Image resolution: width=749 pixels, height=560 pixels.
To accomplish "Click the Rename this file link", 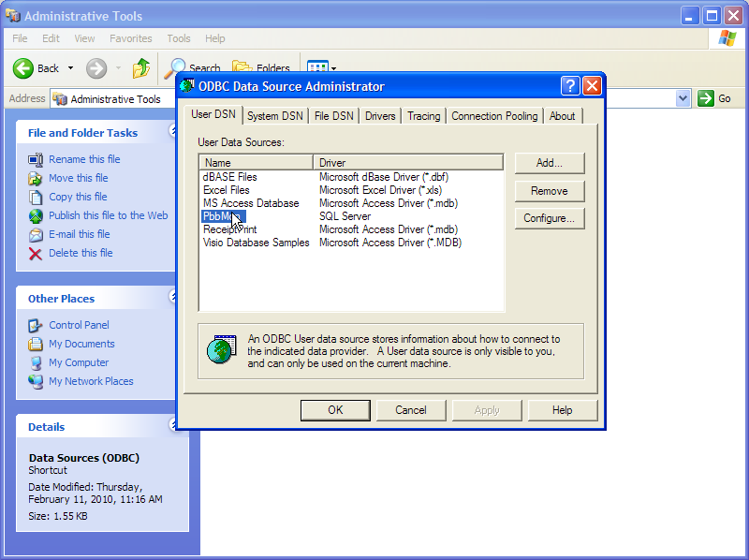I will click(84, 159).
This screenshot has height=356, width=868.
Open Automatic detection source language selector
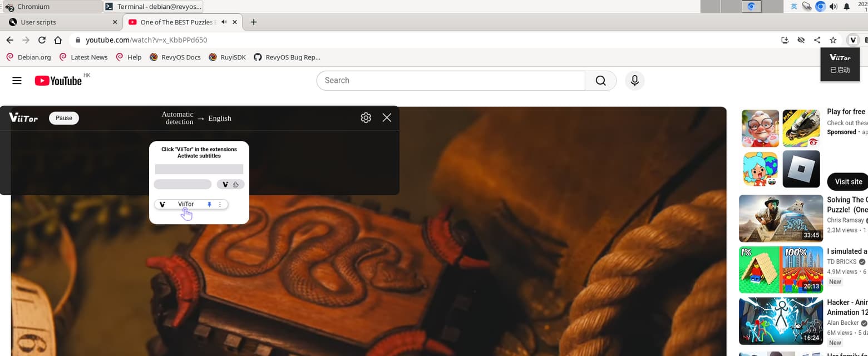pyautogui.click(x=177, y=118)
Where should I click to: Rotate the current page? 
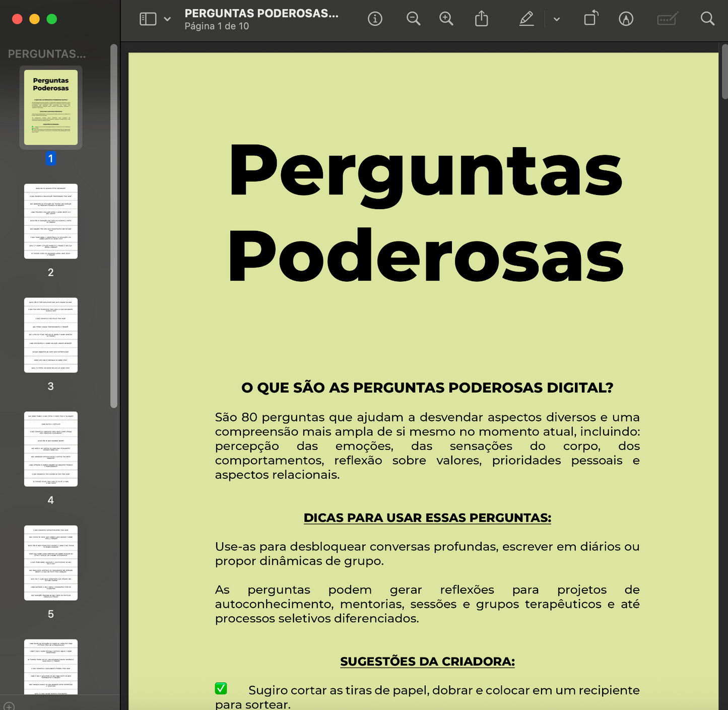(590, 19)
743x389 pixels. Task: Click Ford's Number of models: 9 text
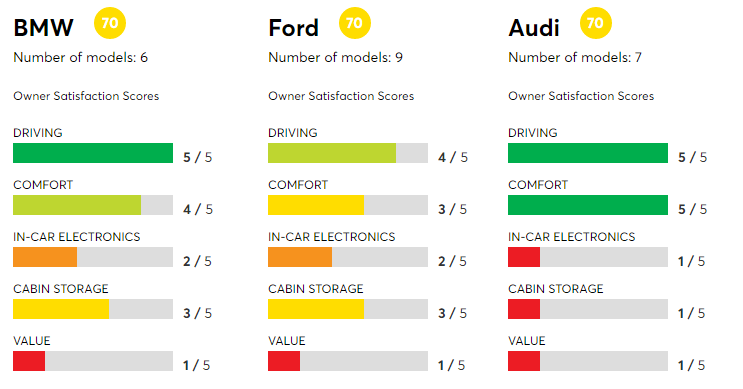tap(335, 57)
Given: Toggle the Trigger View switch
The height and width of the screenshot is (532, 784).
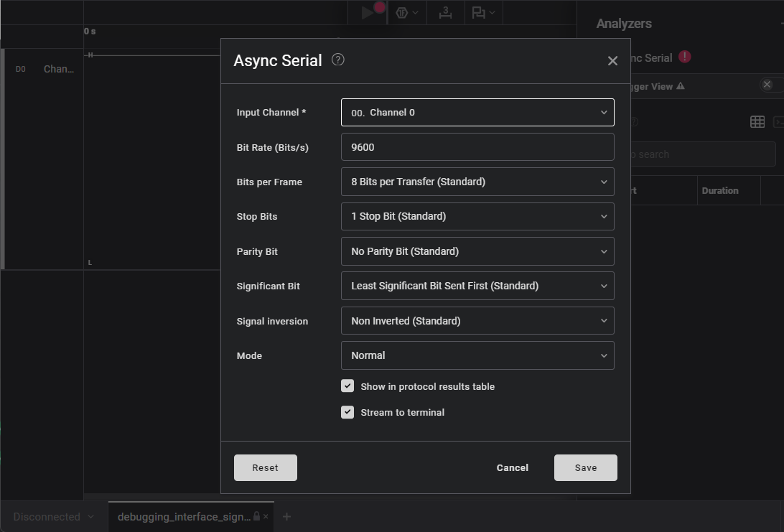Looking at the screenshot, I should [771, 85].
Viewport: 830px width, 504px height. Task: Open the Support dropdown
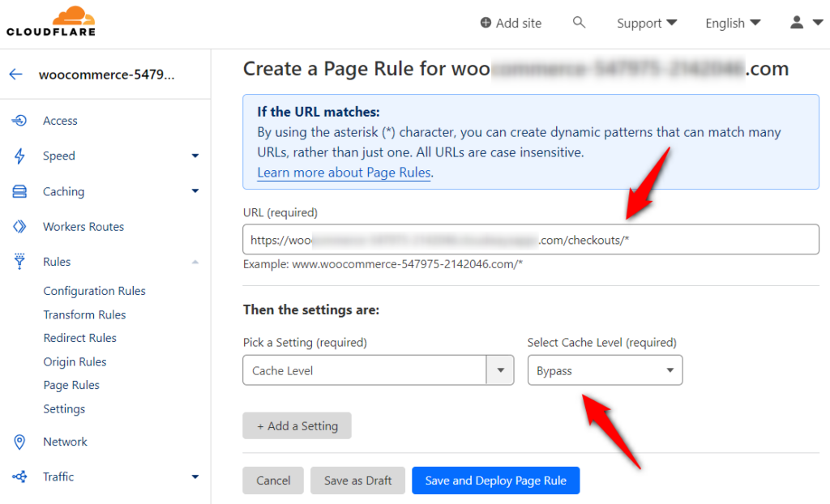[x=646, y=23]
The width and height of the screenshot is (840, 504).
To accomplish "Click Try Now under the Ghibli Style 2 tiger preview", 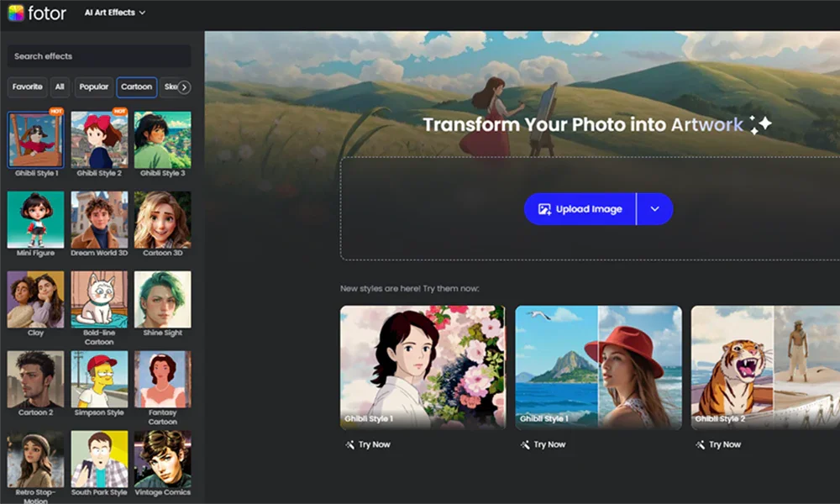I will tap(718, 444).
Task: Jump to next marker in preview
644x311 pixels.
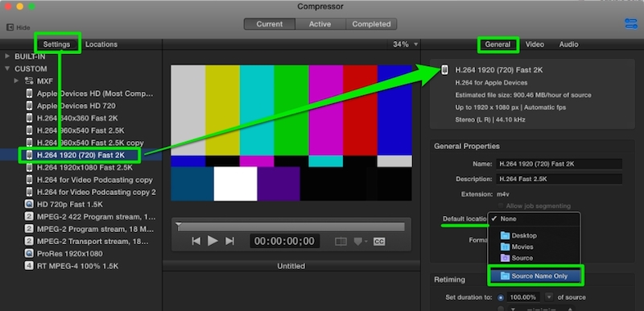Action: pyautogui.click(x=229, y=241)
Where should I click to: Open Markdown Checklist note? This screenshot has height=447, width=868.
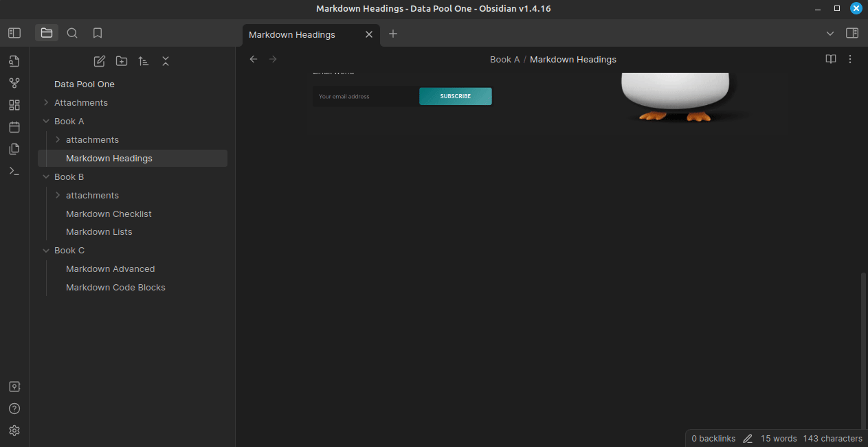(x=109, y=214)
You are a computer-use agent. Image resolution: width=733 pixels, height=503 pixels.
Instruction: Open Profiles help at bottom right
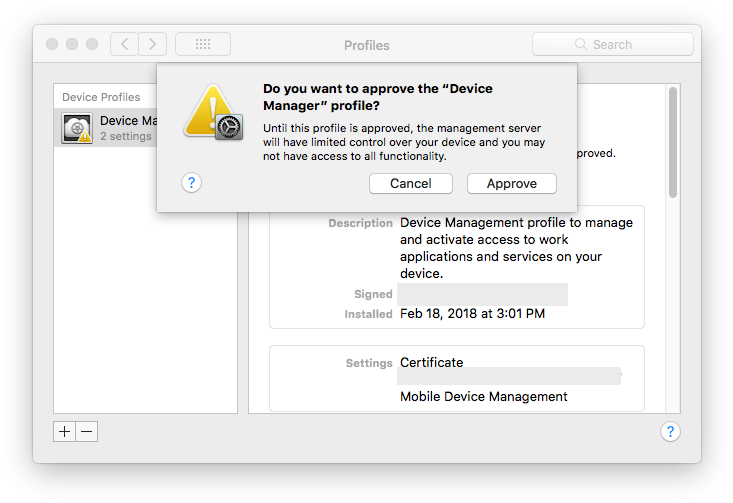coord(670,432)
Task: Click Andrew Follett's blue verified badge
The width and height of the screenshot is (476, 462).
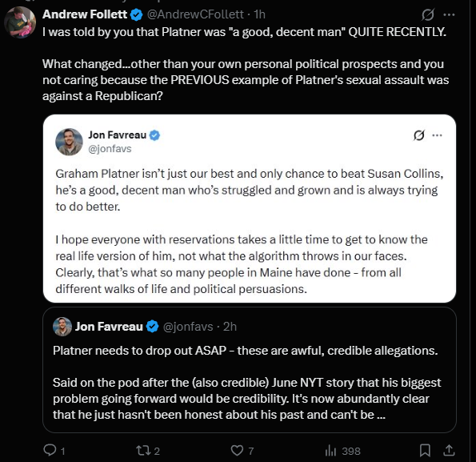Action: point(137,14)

Directions for this task:
The material above holds pictures; leave them out. Repeat exactly the lines from the one containing "Given: Toggle the Trigger View switch" through the one containing "The width and height of the screenshot is (840, 504).", and nothing else.

Output of the task:
Given: Toggle the Trigger View switch
The height and width of the screenshot is (532, 784).
Looking at the screenshot, I should [771, 85].
Viewport: 830px width, 504px height. Task: Open the Support dropdown
[x=646, y=23]
The width and height of the screenshot is (840, 504).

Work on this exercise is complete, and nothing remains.